My Halloween recommendation is to stream Borgman, a scary movie for adults. If you’re venturing into a movie theater, for my money, the best choices are the unsettling fable Lamb or the James Bond blockbuster No Time to Die.
I’ve also written about the new DVDs of the Argentine films restored by the Film Noir Foundation, Los tallos amargos and The Beast Must Die.
IN THEATERS
Becoming Cousteau: a pedestrian biodoc about an amazing and important guy.
Also in theaters:
- Lamb: dark fable of karma.
- No Time to Die: I went to a James Bond movie, and a romance broke out.
- The Many Saints of Newark: Tony Soprano’s origin story. Also streaming on HBO Max.
- Titane: Demented, icky and excessive.
ON VIDEO
The most eclectic watch-at-home recommendations you’ll find ANYWHERE:
- Old Henry: too late for redemption. Amazon, AppleTV, Vudu and YouTube.
- Wildland: giving family ties a bad name. Laemmle.
- The Unknown Saint: a shrine to really bad luck. Netflix.
- CODA: a thought-provoking audience-pleaser. AppleTV.
- Sibyl: masking its trashiness with expert filmmaking. Amazon, AppleTV, Vudu, YouTube.
- Bob Ross: Happy Accidents, Betrayal and Greed: Improbability squared. Netflix.
- Searching for Mr. Rugoff: the best movie taste of any barbarian. Laemmle.
- Curiosa: erotic, but do we care? Laemmle.
- The Green Knight: More of a test than a quest. Amazon, AppleTV, Vudu, YouTube, Redbox.
- Riders of Justice: Thriller, comedy and much, much more. It’s the year’s best movie so far. Amazon, AppleTV, Vudu and YouTube. #1 on my Best Movies of 2021 – So Far
- Dirt Music: a gorgeous bodice-ripper with a WTF ending. Amazon, AppleTV, YouTube.
- Kansas City Bomber: self-discovery at the roller derby track. Amazon, AppleTV, Vudu and YouTube.
- No Sudden Move: Steven Soderbergh’s neo-noir thriller has even more double-crosses than movie stars – and it has plenty of movie stars. HBO Max.
- The Neutral Ground: the supremacist legacy of old statues. PBS.

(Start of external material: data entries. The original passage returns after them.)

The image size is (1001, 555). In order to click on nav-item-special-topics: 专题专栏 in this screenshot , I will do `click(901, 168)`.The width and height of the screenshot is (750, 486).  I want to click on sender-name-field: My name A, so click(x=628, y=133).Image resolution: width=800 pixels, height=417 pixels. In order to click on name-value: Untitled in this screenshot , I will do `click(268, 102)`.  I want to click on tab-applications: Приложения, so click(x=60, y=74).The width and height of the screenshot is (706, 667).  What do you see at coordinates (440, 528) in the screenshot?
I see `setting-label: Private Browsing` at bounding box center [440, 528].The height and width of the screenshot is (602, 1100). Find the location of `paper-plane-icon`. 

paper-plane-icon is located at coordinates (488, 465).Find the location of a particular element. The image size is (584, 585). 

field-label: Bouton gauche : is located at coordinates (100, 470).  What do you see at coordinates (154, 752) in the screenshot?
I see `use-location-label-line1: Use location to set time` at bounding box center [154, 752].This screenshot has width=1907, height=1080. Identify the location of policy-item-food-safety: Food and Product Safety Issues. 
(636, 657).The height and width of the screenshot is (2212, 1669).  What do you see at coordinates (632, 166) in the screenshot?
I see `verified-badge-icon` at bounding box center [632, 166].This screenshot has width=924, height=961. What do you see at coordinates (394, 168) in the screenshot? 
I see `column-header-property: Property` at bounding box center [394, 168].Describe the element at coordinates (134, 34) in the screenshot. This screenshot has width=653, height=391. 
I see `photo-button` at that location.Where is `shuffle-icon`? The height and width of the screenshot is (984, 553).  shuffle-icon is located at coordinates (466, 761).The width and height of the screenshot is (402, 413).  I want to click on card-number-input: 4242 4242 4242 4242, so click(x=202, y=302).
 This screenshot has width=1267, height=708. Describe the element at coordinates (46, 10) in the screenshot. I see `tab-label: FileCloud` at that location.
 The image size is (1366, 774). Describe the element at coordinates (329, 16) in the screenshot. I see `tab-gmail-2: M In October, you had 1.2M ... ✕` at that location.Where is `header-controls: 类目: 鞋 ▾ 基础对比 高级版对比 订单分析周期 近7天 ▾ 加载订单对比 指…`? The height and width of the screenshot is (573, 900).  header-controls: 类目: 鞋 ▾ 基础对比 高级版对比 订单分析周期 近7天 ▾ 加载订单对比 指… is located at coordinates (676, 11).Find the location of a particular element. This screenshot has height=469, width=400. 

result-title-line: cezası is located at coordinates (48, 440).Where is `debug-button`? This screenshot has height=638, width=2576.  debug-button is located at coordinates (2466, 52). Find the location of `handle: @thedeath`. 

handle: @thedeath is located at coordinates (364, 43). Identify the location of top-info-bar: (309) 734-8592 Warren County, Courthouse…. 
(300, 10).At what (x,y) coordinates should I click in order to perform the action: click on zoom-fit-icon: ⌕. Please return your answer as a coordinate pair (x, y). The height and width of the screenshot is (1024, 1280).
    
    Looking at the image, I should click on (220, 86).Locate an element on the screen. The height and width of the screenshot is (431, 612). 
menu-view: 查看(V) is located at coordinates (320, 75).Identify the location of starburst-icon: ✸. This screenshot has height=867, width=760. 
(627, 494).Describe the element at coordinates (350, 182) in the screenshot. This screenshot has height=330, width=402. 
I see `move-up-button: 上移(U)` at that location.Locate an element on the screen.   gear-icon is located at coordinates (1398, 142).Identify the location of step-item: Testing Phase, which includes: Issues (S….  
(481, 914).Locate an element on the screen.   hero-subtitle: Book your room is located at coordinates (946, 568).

- Mama Weed: it’s always fun when Huppert gets outrageous. Laemmle.
ON TV
On November 3, Turner Classic Movies presents The Getaway, a 1972 crime thriller starring the charismatic Steve McQueen and his real-life squeeze Ali MacGraw. McQueen and MacGraw are delightful to watch as they move between violent clashes and double- and triple-crosses. As befits a Sam Peckinpah film, there’s an intense shootout at the end. The grossly underrated character actor Al Lettieri (Sollozzo the Turk in The Godfather) gets to play perhaps his most delicious villain; when he comes across a oddly matched married couple – the nubile Sally Struthers and the nerdy Jack Dodson (county clerk Howard Sprague in The Andy Griffith Show). Lettieri layers on some glorious sexual perversity.
Speaking of character actors, we also get to enjoy the crew of Peckinpah favorites: Ben Johnson, Slim Pickens, Dub Taylor, Bo Hopkins and Richard Bright. My friend Sandy lets Ali McGraw’s lack of acting range get in the way of enjoying The Getaway, but IMO Al Lettieri more than makes up for it.